EXCERPTED TEXT:
BEGIN

A Day in the Life of a Child in Poverty

 In News

Naushad Mitha uses a story of a single child to convey the hardships of many underprivileged lives in Pakistan. ‘It doesn’t cover an actual person’s story, but many,’ says Naushad. ‘Here in Pakistan and many developing countries, this is a very common problem, and I hope I am able to deliver the message through this small piece of work.’

It’s Monday, the first day of the week. I wake up with the rest of the world around me rushing to prepare for the day. Gazing at my wall clock, I decide not to waste any more time.

I head out of my room and walk to the next room, where I try my luck in finding a small box. It takes me twelve minutes to find the box but then, my luck expires. It is empty. With saddened eyes and a broken heart, I do not let my spirits fall and quickly make a run towards the fields.

On my way, I encounter many people who know me mostly because of my daily routine. I greet half of them while sprinting towards the fields so that I don’t miss my ride. I keep up my pace and cover a mile on foot. Then I stop.

There he is, with a sack of rice, a pair of worn-out boots, a calf leather coat, a darkened beard, a hunched back and eyes full of hopes, looking at the horizon and trying to make a reach for it. I stop by him and glance at him with sorrowed eyes while I long to hear his deep voice ask me how I am doing? I would not be able to pluck up the courage to answer him – just to grab his hands and tell him to take care while I am away.

END

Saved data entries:
BEGIN

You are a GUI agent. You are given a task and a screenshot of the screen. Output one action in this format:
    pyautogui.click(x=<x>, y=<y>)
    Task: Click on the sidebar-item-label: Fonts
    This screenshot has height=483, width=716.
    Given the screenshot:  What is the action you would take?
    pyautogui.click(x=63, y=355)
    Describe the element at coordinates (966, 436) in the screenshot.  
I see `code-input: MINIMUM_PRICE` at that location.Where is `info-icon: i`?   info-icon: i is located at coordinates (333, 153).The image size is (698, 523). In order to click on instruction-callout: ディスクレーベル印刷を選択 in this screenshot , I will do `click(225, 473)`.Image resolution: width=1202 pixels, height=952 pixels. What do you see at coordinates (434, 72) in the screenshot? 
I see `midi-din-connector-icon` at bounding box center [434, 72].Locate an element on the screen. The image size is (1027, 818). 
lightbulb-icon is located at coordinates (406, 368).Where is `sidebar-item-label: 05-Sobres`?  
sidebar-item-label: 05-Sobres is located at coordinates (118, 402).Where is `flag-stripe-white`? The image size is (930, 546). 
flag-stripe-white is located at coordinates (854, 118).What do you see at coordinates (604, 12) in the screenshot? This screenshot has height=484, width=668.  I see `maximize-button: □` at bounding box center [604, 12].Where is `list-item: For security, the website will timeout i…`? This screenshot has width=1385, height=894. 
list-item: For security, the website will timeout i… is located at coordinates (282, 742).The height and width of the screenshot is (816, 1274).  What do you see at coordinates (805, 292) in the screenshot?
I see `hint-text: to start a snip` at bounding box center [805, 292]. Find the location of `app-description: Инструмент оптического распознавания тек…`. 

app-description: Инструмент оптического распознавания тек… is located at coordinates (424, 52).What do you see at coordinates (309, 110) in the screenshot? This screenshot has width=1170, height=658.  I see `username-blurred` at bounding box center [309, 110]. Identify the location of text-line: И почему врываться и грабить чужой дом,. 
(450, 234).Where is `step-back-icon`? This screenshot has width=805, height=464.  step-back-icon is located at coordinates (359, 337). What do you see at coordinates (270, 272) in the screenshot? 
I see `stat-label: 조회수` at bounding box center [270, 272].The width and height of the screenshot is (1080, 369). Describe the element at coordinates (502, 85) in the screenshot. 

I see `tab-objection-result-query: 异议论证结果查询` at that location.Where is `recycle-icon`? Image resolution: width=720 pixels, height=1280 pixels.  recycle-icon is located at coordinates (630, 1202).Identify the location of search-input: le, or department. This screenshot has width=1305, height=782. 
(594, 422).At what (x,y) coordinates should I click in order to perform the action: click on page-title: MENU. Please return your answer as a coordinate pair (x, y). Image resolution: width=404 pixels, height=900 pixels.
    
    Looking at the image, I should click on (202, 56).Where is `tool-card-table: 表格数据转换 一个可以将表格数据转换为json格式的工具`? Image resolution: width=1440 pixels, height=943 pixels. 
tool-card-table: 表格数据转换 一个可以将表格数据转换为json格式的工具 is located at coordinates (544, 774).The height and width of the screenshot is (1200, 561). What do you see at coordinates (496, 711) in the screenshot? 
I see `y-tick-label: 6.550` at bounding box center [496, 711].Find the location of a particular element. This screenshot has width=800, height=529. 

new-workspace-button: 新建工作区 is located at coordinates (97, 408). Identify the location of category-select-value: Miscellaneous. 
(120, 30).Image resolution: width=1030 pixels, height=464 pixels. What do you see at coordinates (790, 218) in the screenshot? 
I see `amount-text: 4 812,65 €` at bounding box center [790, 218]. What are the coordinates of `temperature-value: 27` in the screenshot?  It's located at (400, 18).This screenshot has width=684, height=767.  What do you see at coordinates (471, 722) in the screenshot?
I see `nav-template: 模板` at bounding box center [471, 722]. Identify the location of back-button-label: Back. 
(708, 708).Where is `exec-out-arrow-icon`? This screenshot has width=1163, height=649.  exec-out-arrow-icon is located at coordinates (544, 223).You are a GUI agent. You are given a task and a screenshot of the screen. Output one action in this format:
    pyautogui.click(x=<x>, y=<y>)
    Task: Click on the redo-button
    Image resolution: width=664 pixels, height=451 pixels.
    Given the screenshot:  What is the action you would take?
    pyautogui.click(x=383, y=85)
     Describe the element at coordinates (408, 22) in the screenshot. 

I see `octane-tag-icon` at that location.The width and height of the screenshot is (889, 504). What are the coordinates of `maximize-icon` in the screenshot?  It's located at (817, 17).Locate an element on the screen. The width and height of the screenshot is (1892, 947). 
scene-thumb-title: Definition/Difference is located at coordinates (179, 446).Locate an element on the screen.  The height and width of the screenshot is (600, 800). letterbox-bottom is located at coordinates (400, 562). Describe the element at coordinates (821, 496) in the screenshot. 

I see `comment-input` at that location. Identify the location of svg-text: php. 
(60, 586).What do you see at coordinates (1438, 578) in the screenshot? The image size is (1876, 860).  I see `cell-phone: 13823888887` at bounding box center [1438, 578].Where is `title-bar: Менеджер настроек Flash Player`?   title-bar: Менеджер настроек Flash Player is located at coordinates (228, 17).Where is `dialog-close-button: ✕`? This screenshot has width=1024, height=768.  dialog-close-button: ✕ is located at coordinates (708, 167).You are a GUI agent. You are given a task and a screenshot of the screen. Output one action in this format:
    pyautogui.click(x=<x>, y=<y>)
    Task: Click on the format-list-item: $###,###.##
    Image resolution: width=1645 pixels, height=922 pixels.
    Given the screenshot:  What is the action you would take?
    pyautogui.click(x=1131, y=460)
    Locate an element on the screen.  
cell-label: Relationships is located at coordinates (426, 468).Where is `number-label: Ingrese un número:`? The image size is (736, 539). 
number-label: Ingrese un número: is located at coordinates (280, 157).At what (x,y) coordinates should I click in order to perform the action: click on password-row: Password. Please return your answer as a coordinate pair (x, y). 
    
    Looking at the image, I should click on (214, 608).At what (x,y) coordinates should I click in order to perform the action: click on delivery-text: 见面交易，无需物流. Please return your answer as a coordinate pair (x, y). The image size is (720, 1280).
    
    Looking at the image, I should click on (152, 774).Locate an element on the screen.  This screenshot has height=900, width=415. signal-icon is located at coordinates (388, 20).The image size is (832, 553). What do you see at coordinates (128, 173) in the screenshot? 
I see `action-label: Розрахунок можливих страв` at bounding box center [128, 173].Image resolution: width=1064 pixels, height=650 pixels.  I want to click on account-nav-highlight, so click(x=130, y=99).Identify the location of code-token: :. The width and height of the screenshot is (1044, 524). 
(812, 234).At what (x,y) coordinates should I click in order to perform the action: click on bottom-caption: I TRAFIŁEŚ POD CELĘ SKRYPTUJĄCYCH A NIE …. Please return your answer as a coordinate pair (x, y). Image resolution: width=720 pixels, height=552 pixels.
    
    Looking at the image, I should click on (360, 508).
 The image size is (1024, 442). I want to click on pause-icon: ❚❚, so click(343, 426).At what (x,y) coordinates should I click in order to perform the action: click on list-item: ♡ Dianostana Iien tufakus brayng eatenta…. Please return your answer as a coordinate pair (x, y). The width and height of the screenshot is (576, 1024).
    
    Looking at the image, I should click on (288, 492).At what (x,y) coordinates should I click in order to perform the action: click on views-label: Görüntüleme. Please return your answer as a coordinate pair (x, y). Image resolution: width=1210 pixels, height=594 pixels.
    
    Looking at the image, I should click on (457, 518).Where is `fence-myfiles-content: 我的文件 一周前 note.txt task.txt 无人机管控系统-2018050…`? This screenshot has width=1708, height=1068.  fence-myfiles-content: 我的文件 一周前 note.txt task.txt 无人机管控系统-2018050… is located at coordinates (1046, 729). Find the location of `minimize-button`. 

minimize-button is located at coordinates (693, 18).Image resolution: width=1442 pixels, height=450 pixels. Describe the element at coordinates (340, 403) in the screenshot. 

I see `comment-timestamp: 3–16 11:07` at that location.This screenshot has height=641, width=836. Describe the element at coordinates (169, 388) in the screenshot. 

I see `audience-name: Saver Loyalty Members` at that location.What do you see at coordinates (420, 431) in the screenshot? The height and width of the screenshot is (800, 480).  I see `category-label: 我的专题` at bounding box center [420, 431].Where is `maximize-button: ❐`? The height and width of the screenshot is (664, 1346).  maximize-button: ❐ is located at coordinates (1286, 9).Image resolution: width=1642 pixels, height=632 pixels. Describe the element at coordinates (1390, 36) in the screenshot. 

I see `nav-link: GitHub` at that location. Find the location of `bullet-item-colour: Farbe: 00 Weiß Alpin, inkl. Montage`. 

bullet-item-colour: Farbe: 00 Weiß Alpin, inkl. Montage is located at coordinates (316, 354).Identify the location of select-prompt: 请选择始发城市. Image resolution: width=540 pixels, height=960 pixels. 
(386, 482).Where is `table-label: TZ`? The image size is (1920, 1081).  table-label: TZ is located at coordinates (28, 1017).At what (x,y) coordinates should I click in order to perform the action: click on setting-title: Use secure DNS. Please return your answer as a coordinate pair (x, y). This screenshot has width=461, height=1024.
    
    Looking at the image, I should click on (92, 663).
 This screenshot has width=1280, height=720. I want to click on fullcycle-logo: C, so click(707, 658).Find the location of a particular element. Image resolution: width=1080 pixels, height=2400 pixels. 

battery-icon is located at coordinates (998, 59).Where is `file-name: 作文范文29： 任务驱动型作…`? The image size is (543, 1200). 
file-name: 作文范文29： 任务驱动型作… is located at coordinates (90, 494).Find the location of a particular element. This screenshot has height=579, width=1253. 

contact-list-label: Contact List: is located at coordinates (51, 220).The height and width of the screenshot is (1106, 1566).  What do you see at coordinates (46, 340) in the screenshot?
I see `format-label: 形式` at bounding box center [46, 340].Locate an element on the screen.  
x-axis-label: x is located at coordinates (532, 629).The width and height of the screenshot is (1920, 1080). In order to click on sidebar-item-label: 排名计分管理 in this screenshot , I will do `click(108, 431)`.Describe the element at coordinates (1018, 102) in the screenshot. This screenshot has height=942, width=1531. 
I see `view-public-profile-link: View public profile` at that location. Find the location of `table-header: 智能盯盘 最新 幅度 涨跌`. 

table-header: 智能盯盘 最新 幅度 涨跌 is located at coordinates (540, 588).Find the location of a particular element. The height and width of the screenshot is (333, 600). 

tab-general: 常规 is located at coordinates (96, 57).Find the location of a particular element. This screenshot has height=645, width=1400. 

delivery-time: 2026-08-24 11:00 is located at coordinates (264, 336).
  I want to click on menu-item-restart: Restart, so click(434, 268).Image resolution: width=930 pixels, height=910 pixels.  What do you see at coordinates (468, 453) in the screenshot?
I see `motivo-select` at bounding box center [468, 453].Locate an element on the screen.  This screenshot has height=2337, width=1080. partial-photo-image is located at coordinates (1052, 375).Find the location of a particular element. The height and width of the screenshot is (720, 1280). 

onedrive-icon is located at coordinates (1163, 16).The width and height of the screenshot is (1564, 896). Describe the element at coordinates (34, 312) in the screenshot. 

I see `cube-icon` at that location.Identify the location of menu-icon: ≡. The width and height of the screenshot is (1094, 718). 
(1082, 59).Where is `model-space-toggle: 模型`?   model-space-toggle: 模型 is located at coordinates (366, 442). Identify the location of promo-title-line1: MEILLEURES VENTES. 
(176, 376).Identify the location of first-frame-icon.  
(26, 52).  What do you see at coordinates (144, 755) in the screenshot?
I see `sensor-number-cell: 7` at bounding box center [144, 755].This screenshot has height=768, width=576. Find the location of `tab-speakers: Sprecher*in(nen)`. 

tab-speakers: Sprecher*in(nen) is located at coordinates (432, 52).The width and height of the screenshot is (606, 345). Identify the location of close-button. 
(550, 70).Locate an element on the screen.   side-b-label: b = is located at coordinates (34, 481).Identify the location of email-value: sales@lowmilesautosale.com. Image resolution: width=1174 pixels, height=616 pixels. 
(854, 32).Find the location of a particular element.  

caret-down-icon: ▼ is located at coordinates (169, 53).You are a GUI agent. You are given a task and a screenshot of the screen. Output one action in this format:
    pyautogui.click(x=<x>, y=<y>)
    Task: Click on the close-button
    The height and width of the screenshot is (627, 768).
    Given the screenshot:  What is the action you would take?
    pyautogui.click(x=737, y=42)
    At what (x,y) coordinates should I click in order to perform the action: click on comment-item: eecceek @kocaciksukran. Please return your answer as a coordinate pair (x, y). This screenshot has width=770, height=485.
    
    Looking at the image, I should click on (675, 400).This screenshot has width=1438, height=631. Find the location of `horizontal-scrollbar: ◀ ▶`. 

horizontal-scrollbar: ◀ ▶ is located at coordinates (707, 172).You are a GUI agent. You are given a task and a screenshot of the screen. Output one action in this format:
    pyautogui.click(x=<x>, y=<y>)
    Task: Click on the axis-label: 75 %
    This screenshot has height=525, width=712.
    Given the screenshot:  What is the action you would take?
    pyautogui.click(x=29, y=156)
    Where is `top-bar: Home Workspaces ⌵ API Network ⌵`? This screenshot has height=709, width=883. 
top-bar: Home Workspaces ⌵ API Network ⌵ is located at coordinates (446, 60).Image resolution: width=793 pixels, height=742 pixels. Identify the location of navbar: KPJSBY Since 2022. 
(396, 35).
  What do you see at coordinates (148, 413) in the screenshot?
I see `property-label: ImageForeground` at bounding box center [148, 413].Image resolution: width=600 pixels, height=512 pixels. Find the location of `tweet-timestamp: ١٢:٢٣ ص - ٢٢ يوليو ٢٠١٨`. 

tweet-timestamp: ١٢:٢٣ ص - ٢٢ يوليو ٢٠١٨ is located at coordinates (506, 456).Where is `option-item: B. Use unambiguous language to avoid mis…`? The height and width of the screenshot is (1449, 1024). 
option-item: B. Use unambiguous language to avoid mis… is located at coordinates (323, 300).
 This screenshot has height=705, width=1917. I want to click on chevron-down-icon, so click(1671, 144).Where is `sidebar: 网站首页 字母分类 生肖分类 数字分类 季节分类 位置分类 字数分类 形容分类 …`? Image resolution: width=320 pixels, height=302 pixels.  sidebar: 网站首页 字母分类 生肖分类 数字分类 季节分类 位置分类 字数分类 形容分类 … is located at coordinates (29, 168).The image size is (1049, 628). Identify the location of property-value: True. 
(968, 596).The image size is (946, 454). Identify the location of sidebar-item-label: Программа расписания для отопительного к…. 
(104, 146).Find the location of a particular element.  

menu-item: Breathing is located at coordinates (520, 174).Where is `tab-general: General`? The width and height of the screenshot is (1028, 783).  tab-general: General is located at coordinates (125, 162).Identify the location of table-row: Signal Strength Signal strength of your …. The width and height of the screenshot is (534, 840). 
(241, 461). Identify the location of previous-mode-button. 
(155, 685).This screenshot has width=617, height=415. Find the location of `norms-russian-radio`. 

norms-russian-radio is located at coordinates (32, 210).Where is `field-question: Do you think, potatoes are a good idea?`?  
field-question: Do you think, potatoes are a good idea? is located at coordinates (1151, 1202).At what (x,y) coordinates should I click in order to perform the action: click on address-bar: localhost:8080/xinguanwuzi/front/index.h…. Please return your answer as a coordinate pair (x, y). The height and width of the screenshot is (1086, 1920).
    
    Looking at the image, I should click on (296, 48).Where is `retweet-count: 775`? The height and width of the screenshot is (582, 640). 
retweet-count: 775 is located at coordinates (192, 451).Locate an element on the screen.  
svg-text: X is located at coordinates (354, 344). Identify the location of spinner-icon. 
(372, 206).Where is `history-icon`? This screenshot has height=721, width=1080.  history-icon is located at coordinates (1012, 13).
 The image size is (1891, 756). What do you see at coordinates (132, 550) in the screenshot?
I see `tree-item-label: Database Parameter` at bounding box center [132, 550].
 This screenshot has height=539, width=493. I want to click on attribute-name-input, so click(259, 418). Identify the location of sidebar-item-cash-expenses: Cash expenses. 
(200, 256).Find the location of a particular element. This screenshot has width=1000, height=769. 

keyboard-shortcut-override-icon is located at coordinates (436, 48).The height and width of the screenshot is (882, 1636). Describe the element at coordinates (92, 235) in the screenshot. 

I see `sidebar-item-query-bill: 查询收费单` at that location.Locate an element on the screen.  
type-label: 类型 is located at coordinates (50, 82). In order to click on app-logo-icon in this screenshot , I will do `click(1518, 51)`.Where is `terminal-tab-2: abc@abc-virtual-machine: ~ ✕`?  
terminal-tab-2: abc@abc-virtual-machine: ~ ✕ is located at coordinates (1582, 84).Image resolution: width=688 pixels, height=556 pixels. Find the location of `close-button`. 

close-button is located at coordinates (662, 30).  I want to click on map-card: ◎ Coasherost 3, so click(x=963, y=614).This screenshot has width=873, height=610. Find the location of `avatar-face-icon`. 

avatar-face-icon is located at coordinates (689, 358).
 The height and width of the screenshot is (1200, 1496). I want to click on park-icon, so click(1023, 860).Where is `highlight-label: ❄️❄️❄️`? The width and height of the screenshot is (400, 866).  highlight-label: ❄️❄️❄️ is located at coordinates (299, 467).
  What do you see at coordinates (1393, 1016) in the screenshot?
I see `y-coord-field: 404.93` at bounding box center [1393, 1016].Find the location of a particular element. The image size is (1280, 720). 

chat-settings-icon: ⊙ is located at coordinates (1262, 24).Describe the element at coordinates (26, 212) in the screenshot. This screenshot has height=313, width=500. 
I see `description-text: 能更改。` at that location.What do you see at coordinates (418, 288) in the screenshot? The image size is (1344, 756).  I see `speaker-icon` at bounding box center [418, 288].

END

ACTIVITY 1:
Print the part of the story about a child in poverty starting with "I head out of" and going on through "towards the fields.", word for word.
ACTIVITY 2:
In the story about a child in poverty, how long does it take the narrator to find the small box?
ACTIVITY 3:
Please resume the story about a child in poverty, picking up right after its final sentence.

TASK OUTPUT 1:
I head out of my room and walk to the next room, where I try my luck in finding a small box. It takes me twelve minutes to find the box but then, my luck expires. It is empty. With saddened eyes and a broken heart, I do not let my spirits fall and quickly make a run towards the fields.

TASK OUTPUT 2:
Twelve minutes.

TASK OUTPUT 3:
Once again, I break into a run so that I arrive on time. Fifteen minutes later, I reach to the location. Fortunately, I am five minutes early, and with a sigh of relief, I decide to take a rest. There are around thirty other men waiting for the same ride that I want to take. Unfortunately, it is a 25-seater, so a few of us have to manage on our own.

Within a few minutes, it is here, and as I expected, I have to climb on top and ride along to save myself 40 minutes until the next ride comes. I feel the fresh breeze all around me, touching my face and gently drifting my hair. I see the clear sky and the sun, shining in full glory. A 90-minute ride, and then the ride decelerates, and I know I have to step down.

I walk towards the north while everyone else goes east. I make a run for it so that I can join them later. Just another 10 minute walk so I can see it – and there it is. A massive structure with walls, as high as 15 feet. A metal gate polished jet black, shining in the sun. The structure is white, as clear as crystal. I can’t stop myself from gazing at it.

Adding to the beauty, I can see little beings jumping out of their cars, waving their parents and making a run towards the black gate. Their energy lights up the structure even more. Filling my eyes for some time, I then know it is time to go back.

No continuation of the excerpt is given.